The reason I call this a risky game is because Steorn is riding a very thin line. On one hand, if they truly are far enough along in the free energy game that their claim will eventually revolutionize the world as we know it, their advertisement is marketing genius. On the other hand, considering they ran the advertisement in a weekly newspaper focusing on international politics and business news (and not known for its scientific readership), the marketing buzz they are creating, possibly to attract investors, could backfire, if it hasn't already.

Buzz marketing, as effective as it can be, is a dangerous game of gambling corporate credibility and the stakes are directly proportionate to your ability to deliver. For Steorn, given that 68 percent of the people who responded to their online poll that asks "should that scientific community accept our challenge" said NO, their wager seems to be equivalent to going "all in" without having the right cards to pull it off. Simply put, skepticism is high and if Steorn does not deliver, their next venture, even if it seems somewhat credible, will suffer, assuming the company survives.

At the moment, it's hard to say whether Steorn is simply looking to inflate company valuation on a promise as adventurous as The Wonga Coup (just without mercenaries), or whether they really have something that could potentially change the world. They claim they did attempt to go the traditional scientific route by quietly asking academic institutions to validate their results. But the company can hardly provide a case study for corporate transparency nor has it produced similar technologies (their first venture was related to technologies that help prevent counterfeiting and fraud in the plastic card and optical disc industries). So, time will tell, assuming they haven't lost already by damaging their credibility beyond repair.
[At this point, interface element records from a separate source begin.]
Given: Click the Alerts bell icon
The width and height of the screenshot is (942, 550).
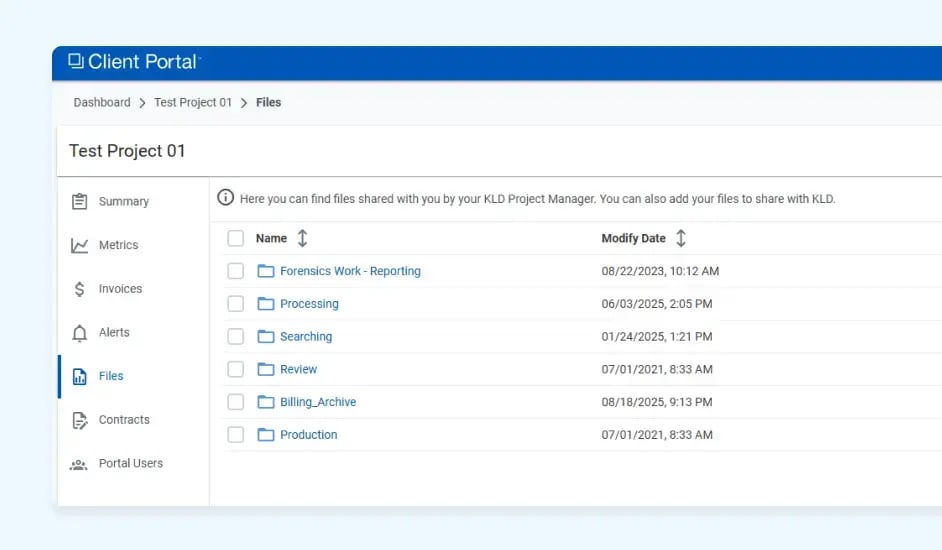Looking at the screenshot, I should tap(80, 333).
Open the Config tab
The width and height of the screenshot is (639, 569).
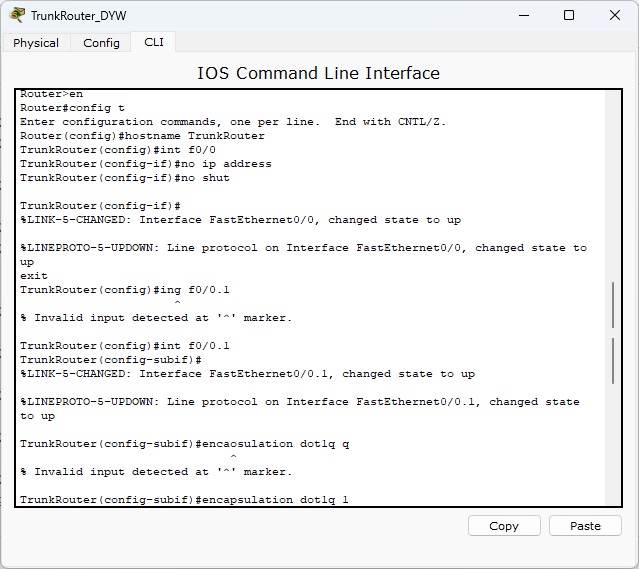pos(101,43)
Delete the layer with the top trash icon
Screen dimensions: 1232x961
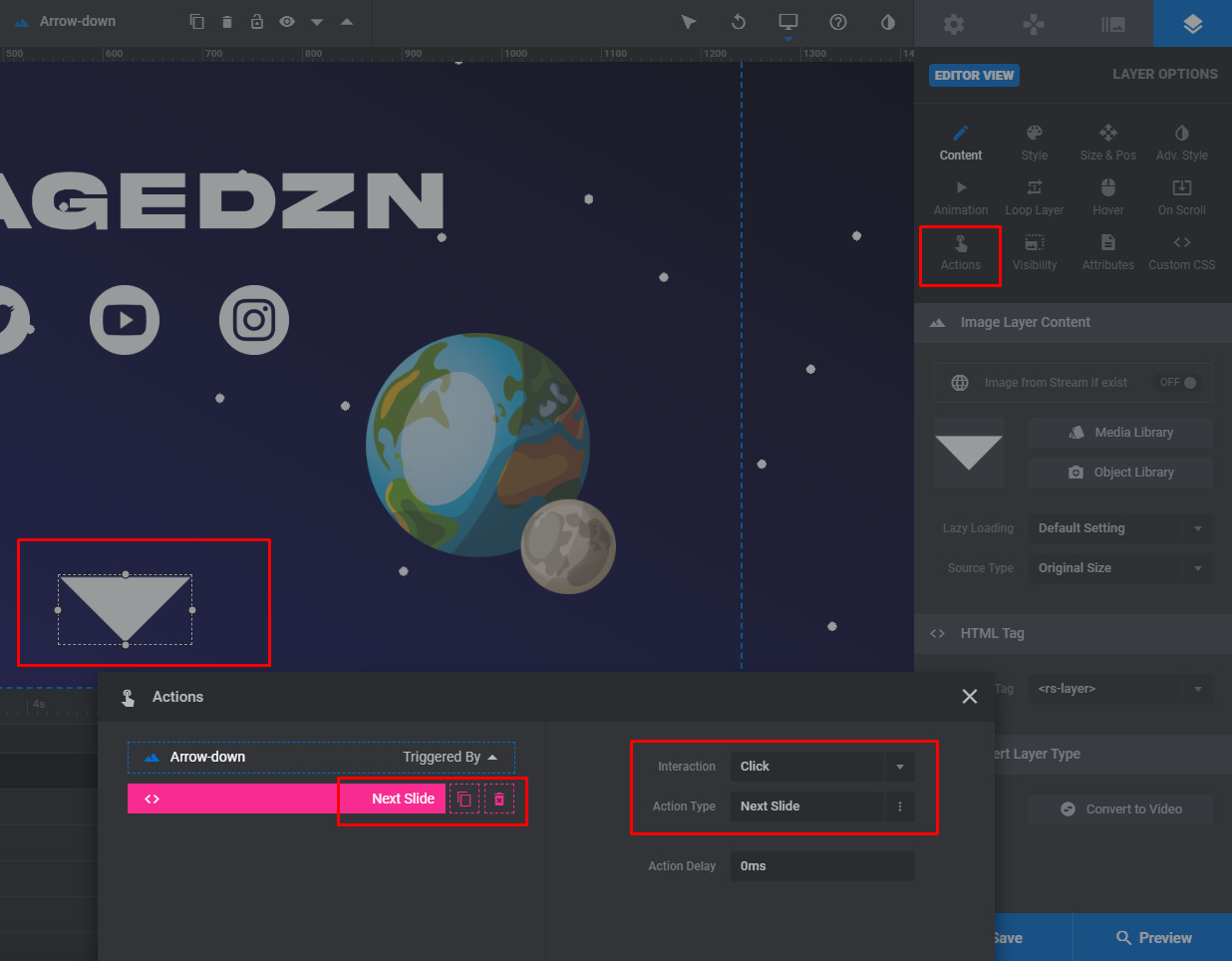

All of this is not to imply ''buzz marketing'' is bad. We've frequently assisted in the development of such communication strategies that have paid off, a by-product of living in Las Vegas.

Just a few case studies include opening the Alexander Dawson School at Rainbow Mountain that made a compelling case that it would be the best private K-8 school in the West, with kindergarten tuition starting around $15,000 per year. We made the case before the motor was dry. We also assisted in generating ''marketing buzz'' for Konami Gaming with its infamous 'Project X,' a coin-in gaming machine that would serve as their introduction into the United States. We described a device that was barely on the drawing board. There are dozens of more cases we could share.

The difference between these and Steorn, although slight, was that both parties, Konami and Dawson, had proven track records in their respective industries. As mentioned, buzz marketing is effective, but the stakes are directly proportionate to the ability to deliver. Comparatively speaking, the stakes in their strategic plans can be likened to a reasonable wager. (Both did deliver, by the way).

Contrary, Steorn may have over exceeded the definition of 'reasonable' by a mile. It's a shame too, infinitely so if they really do have a technology that could change the world. The point: bet too much on buzz marketing and you can theoretically kill your company even if you do have a holy grail answer for all physics questions.

At least that's what one of my marketing professors would have said almost 20 years ago. You see, he shifted his field of study to marketing after discovering that, sometimes, engineering is not enough. His team's invention: mass produced hover crafts.

It really worked, but there were too few buyers to keep the assembly line moving forward. By the time they had generated some marketing buzz, it was too late — the company went bankrupt.


Rich on 8/24/06, 9:43 AM said...

For those interested in following Steorn and any marketing fallout, Steornwatch recently posted a chat transcript with CEO Sean McCarthy at

Rich on 8/29/06, 10:19 PM said...

Famous Last Words...

"I think the point that we're making is that this publicity stunt, and it is a publicity stunt, has one direct aim, and that is to grab the attention of the scientific world really to get them angry enough to have to deal with this."